WHAT YOU ARE ASKED TO DO: Please filter the entries and return only the lines that include "cell".

Start of Block

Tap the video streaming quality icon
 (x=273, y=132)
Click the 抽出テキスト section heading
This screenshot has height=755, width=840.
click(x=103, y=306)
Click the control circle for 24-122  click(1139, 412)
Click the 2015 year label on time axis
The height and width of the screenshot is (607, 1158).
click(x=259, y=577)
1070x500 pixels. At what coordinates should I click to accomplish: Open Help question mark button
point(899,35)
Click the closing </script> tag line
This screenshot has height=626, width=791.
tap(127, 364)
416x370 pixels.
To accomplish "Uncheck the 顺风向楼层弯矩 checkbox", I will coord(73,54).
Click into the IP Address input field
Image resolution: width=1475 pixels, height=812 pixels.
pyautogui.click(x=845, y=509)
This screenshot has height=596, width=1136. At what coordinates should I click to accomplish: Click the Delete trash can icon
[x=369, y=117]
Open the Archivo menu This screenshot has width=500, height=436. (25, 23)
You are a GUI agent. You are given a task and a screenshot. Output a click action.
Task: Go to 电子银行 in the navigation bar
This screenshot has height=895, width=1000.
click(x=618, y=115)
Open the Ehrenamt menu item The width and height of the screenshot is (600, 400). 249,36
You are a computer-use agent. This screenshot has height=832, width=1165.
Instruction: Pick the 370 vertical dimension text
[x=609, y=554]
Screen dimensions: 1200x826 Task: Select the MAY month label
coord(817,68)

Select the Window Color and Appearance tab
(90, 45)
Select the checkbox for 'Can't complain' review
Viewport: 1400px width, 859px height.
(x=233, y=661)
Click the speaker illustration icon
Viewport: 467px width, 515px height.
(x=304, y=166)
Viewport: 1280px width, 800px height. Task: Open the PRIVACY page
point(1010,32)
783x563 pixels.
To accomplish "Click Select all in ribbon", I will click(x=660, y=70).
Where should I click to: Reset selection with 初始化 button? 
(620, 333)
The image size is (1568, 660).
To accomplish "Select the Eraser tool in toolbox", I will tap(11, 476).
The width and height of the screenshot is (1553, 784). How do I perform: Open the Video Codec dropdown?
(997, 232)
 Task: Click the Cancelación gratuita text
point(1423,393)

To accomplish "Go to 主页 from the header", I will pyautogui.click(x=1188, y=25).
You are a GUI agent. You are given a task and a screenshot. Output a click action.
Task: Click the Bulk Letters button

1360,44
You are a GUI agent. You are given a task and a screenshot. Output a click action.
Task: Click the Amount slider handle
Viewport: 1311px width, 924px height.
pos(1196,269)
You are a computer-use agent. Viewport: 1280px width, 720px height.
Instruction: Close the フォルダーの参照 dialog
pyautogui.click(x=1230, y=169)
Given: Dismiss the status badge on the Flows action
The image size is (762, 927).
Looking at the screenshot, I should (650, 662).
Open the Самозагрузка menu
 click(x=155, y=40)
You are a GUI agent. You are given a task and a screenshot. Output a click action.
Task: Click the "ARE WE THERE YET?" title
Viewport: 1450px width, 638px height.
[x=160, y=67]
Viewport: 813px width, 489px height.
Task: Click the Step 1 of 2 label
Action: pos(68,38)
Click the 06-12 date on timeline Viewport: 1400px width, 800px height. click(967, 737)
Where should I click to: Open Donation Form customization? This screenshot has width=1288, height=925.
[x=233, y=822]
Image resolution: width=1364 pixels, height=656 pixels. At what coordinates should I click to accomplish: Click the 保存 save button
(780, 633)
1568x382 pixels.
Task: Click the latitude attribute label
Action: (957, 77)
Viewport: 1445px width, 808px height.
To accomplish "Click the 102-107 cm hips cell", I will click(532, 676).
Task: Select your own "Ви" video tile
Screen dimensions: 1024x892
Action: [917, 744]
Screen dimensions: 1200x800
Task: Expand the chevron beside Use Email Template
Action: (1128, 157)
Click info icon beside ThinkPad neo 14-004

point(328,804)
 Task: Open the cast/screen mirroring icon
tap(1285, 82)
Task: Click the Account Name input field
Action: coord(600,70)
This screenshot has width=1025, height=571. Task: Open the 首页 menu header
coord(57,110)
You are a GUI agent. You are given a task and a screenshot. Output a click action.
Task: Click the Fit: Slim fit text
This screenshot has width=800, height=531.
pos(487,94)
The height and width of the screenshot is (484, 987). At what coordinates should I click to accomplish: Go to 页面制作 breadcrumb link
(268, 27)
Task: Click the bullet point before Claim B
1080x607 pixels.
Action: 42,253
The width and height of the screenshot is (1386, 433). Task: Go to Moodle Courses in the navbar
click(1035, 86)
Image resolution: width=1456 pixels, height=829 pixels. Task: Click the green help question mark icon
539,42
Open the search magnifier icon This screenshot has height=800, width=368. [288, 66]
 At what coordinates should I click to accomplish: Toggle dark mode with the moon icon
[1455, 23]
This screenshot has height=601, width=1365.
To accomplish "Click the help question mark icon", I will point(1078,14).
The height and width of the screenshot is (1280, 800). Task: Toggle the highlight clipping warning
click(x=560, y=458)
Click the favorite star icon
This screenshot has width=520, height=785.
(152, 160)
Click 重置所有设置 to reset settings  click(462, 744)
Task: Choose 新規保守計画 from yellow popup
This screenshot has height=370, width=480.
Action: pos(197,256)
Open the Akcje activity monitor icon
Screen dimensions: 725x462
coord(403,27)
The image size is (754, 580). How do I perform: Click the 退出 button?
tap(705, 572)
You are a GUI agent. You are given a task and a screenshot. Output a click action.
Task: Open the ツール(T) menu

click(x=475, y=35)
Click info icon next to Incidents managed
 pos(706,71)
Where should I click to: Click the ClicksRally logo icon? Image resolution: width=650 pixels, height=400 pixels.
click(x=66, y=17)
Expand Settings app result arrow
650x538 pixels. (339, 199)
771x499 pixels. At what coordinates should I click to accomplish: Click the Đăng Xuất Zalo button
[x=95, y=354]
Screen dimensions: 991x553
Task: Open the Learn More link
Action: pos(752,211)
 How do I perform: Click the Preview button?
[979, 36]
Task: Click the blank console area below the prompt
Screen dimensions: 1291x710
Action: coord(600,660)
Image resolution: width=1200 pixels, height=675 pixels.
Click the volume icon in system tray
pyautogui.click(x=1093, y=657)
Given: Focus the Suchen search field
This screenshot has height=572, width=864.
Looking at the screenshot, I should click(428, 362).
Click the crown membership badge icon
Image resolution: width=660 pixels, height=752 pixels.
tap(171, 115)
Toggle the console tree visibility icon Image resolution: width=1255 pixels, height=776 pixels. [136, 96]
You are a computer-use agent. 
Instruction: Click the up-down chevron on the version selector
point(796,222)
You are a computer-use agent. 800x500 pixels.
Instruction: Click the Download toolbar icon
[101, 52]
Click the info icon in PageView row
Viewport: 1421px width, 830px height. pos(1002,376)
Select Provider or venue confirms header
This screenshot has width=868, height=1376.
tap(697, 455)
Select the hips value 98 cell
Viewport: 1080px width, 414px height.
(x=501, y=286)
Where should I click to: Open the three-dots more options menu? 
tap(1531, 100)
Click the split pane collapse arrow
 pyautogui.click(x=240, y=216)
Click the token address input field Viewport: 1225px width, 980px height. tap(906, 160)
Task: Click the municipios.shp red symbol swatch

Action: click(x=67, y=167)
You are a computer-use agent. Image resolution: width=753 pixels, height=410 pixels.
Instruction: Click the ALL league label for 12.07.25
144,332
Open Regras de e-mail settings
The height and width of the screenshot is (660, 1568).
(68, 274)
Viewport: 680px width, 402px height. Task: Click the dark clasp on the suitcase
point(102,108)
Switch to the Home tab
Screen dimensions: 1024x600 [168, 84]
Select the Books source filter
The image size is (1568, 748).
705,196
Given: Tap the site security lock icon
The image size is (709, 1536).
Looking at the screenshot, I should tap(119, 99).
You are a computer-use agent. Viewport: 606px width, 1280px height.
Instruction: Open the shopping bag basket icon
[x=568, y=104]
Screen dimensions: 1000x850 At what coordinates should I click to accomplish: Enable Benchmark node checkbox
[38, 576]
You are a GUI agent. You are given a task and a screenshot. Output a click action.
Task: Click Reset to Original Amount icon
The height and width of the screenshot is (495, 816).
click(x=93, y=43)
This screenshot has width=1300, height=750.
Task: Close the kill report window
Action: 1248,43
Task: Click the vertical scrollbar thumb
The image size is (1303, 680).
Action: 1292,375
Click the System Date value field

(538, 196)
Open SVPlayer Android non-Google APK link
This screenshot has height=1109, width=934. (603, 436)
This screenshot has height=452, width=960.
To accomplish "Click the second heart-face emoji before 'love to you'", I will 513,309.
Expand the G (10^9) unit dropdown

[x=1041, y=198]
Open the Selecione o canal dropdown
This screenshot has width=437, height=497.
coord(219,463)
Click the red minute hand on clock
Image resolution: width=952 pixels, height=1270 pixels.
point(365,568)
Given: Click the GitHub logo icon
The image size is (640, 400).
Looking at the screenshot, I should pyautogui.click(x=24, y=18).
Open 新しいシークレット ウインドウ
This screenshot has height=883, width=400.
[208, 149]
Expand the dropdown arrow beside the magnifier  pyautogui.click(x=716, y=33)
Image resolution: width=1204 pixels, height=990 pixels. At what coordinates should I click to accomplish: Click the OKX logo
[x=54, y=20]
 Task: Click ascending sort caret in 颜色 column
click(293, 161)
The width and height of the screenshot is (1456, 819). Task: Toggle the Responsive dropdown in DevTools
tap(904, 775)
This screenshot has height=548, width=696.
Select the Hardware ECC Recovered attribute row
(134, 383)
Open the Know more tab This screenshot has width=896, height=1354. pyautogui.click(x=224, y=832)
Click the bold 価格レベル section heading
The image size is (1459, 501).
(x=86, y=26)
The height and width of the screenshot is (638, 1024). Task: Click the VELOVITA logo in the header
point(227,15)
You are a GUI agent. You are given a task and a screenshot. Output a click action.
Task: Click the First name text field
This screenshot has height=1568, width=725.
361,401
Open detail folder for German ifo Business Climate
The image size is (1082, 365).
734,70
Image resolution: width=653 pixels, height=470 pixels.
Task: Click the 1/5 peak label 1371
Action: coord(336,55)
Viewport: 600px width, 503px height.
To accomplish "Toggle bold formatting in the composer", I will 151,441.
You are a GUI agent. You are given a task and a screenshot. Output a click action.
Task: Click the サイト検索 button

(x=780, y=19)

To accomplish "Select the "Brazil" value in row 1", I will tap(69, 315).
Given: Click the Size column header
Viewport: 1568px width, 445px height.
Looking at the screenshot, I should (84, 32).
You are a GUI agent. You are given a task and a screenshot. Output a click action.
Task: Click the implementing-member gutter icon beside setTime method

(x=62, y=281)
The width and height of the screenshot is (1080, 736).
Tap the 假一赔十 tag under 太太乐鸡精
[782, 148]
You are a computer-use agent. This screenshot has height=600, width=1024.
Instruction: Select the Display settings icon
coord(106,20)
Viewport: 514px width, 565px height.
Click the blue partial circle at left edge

End of Block

SOLUTION FOR THIS TASK:
To accomplish "Click the 102-107 cm hips cell", I will click(532, 676).
Select the hips value 98 cell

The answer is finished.